Quando são apresentados os cenários futuros neste primeiro documento ficam mais claras as questões políticas. Os pesquisadores desenharam quatro cenários sócio-economicos do planeta, denominados A1, A2, B1, B2. Grosso modo, os cenários do grupo A possuem uma tendência em que o crescimento econômico continua a liderar. As variações ocorrem de acordo com tecnologias e combustíveis usados. Os cenários B seriam um mundo que optou pelo desenvolvimento sustentável. As diferenças entre o 1 e 2 são as taxas de eficiência econômica e tecnológica, além do crescimento populacional.
Os cientistas afirmam que o cenário B1 , onde a população do mundo continua estável e a economia faz uma opção pelos setores de serviço e alta tecnologia, é o melhor possível para mitigar os impactos do aquecimento global. Nesta previsão, haveria um aumento de 1,8º C até a virada do século. Já o cenário A2 é considerado o pior, pois o modelo desenvolvimento seria apenas centrado nas necessidades regionais, preocupado com aumento da renda per capita.
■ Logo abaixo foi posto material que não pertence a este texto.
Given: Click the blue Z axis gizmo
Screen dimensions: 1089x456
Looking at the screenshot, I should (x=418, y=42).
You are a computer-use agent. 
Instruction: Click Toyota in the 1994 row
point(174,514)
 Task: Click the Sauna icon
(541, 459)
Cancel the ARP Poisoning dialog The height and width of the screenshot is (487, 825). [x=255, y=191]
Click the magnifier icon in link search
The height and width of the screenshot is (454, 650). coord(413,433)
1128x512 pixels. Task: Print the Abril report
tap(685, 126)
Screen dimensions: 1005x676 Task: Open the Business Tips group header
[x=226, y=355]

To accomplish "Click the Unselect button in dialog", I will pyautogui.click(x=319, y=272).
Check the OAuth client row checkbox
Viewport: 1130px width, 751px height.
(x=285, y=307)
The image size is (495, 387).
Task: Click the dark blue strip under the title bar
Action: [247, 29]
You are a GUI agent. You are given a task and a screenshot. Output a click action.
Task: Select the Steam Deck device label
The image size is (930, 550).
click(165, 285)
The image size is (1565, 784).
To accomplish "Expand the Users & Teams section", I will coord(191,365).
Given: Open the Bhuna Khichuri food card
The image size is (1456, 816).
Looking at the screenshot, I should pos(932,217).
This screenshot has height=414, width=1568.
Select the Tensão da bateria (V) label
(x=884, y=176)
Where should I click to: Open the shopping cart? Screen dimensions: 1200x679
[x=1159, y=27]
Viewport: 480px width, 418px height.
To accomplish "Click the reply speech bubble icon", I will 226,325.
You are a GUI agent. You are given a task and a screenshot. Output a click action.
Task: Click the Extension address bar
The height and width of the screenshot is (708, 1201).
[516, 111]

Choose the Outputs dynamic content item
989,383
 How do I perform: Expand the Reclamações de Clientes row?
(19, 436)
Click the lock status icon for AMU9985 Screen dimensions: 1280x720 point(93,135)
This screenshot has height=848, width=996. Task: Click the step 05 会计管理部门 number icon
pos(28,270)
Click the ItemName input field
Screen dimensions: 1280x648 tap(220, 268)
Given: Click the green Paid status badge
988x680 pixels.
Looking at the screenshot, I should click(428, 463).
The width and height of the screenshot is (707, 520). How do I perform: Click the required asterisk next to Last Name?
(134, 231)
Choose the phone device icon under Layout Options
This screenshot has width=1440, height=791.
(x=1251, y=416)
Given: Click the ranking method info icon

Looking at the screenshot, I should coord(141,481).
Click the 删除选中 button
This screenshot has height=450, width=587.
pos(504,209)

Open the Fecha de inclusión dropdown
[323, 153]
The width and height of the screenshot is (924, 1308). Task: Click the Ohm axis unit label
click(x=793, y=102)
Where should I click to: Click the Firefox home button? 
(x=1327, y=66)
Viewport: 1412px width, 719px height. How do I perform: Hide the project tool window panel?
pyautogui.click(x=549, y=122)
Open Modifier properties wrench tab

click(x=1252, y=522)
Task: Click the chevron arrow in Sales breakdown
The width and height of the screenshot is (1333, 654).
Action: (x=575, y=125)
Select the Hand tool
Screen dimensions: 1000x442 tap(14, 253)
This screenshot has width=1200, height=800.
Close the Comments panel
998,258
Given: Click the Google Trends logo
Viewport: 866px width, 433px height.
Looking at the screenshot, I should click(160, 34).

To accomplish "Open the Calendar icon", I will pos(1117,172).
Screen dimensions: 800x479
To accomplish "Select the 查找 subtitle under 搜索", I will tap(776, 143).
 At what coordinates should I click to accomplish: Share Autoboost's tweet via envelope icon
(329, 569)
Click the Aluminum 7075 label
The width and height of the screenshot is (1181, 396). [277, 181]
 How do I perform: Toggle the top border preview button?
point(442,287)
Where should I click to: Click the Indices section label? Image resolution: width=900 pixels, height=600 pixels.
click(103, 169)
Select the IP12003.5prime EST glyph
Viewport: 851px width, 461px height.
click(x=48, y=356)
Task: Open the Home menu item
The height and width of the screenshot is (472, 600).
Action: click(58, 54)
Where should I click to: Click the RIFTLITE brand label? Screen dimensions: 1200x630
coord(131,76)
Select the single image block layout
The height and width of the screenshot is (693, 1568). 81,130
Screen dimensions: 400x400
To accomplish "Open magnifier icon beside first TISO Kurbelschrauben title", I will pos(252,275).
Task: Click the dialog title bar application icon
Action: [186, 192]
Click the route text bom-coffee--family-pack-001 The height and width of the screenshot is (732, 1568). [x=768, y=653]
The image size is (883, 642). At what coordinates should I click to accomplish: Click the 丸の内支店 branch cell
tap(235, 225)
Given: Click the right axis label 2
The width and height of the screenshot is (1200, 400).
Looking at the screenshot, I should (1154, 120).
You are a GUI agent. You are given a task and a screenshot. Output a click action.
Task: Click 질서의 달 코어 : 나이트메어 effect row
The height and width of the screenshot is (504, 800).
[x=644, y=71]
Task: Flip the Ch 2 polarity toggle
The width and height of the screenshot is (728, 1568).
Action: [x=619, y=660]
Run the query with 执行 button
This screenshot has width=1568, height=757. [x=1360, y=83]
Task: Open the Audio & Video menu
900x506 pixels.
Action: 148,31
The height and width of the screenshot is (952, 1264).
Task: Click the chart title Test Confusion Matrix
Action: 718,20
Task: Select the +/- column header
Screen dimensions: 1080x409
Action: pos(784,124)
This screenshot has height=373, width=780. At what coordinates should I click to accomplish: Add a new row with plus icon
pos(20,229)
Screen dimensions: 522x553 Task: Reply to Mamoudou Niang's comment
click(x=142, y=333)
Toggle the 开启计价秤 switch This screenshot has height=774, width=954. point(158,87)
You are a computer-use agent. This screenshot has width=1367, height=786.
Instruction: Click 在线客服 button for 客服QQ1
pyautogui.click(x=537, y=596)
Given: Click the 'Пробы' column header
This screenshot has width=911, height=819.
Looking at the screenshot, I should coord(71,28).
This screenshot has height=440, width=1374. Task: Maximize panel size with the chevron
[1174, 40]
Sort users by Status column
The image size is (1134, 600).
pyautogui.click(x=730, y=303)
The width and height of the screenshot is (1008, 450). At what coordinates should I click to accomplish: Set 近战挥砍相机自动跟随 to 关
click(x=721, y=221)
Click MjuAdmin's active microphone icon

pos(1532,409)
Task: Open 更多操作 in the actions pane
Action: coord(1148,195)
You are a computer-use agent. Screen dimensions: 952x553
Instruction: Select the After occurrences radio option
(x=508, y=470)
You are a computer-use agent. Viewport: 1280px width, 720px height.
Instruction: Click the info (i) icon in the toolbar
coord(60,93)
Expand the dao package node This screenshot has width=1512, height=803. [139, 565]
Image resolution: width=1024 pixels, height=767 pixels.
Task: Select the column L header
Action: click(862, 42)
Neste caso, a temperatura se elevaria em 4º C.
Rosa, da Coppe, critica essa parte do relatório do IPCC. Segundo ele, esses cenários refletem exclusivamente visões de economistas e que têm uma ênfase muito grande na adoção de novas tecnologias. “São hipóteses ingênuas que não têm nada a ver com ciência.” Em sua opinião, falta aos cenários lidar com propostas de cortar o “consumo perdulário de energia” por nações mais ricas.
Elliot Diringer, diretor do Pew Center on Global Climate Change, uma das mais renomadas instituições de pesquisa em políticas climáticas, afirma que o relatório só está confirmando um amplo consenso científico e consegue dar o recado de que é preciso agir com urgência. “Para os países que já estão fazendo alguma coisa, vai haver um incentivo para fazerem mais. Para os que ainda não estão agindo, o documento retira qualquer desculpa para a demora e sustenta quão catastrófico será não fazer nada”, pontua.